Uno de sus cuadros más conocidos es la majestuosa y espectacular La Gran Puerta de Kiev que pone fin a la obra. Ahora bien, no podemos olvidar el poder evocativo de todo el conjunto, con cuadros como Gnomos o El antiguo castillo, cuyos títulos remiten a poderosas imágenes ya en sus propios títulos. Sin duda, una gran muestra del ingenio melódico, armónico e instrumental tanto de su autor como orquestador.
En el ámbito de la música sinfónica popular, la Marcha Radetsky de Johann Strauss (1825-1899) es una de las obras de cierre festivo más populares e interpretadas de los últimos tiempos. Compuesta en 1848, esta marcha se ha convertido en un clásico atemporal que sigue interpretándose en múltiples ocasiones, aunque en parte ha quedado asociada con el Concierto de Año Nuevo. Desde el punto de vista estructural, exhibe una forma clara y efectiva, cuya hábil alternancia entre secciones melódicas y rítmicas crea un flujo dinámico cercano al modelo arquetípico. La pieza comienza con una introducción majestuosa que establece el tono solemne, seguida por secciones alegres y enérgicas que transmiten un espíritu de celebración. Asimismo, hay que destacar el característico solo de caja militar, el cual marca el inicio de la pieza. He aquí uno de los elementos marcados por la tradición de la Filarmónica de Viena en el concierto para el nuevo año, pues los directores invitados suelen dar la entrada a este solo antes incluso de subir al podio. Por otra parte, es preciso destacar el brillo de los instrumentos de viento metal en la exposición de la melodía principal, cuya gracia y facilidad de recordar es un elemento central de la marcha.
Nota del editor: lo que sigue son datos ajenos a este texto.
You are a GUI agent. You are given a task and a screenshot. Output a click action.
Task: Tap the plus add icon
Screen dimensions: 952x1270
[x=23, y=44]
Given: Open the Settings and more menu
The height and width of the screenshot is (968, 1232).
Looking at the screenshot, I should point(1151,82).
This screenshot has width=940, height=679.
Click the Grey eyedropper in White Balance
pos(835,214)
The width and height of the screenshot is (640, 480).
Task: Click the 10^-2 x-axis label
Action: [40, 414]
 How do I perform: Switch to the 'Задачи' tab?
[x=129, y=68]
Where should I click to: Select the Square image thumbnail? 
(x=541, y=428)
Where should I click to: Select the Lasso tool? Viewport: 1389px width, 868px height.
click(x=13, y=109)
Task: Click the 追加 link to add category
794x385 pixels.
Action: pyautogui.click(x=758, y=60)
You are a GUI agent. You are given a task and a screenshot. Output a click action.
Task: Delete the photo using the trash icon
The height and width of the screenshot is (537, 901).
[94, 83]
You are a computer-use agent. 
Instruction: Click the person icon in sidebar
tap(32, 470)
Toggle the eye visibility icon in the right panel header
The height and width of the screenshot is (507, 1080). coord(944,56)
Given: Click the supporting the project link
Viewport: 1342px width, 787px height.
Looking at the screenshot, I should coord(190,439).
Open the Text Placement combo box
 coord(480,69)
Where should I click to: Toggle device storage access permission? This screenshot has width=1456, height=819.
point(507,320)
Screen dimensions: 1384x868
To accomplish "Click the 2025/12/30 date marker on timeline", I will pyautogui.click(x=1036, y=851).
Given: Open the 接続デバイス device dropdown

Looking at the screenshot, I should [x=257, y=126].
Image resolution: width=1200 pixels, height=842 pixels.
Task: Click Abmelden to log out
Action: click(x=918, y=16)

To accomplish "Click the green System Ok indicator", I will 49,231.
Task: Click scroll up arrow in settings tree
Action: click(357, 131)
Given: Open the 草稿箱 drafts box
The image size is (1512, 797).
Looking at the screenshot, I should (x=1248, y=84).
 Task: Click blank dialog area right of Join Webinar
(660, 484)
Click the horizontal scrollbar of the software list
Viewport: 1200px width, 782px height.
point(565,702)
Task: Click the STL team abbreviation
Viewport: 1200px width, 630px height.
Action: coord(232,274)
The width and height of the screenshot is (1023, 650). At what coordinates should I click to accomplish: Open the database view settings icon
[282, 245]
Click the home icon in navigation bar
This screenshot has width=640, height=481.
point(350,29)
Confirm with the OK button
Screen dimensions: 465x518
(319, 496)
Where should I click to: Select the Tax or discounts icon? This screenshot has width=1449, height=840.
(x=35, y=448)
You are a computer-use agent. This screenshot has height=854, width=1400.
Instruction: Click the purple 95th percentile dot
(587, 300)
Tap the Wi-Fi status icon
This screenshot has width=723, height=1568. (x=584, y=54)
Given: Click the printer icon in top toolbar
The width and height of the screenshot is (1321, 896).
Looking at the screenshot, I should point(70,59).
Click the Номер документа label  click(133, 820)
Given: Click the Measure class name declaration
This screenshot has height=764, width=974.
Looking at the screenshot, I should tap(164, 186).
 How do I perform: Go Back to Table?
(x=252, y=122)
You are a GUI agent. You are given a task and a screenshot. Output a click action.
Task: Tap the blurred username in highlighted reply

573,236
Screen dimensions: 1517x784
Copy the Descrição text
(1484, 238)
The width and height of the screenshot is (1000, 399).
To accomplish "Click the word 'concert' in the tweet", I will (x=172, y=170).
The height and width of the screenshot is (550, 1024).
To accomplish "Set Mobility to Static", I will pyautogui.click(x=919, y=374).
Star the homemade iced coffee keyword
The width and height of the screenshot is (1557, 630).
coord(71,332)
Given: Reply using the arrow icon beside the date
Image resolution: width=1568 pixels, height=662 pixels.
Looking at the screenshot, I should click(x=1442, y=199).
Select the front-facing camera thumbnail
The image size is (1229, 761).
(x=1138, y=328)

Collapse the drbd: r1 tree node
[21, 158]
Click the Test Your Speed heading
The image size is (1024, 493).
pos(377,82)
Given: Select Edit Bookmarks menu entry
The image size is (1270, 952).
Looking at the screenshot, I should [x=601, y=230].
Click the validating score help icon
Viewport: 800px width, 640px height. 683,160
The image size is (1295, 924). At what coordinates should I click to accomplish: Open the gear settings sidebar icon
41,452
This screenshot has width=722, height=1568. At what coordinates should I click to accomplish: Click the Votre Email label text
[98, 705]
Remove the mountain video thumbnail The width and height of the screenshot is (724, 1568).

La obra se convirtió en un éxito instantáneo desde su estreno el 31 de agosto de 1848, el cual tuvo lugar en un concierto al aire libre en Viena bajo la dirección del propio Strauss. Dedicada al mariscal de campo Joseph Radetsky, quien había ganado notoriedad por sus victorias militares, pronto adquirió una simbología nacional para Austria. Sin embargo, con el tiempo ha quedado asociada al Concierto de Año Nuevo de la Filarmónica de Viena, el cual es difundido por televisión a nivel internacional. En resumen, la Marcha Radetsky ha perdurado a lo largo del tiempo como una pieza musical atemporal que trasciende las fronteras de la música clásica, convirtiéndose de este modo en un símbolo cultural arraigado tanto a la identidad austríaca como a los actos festivos de año nuevo a nivel mundial.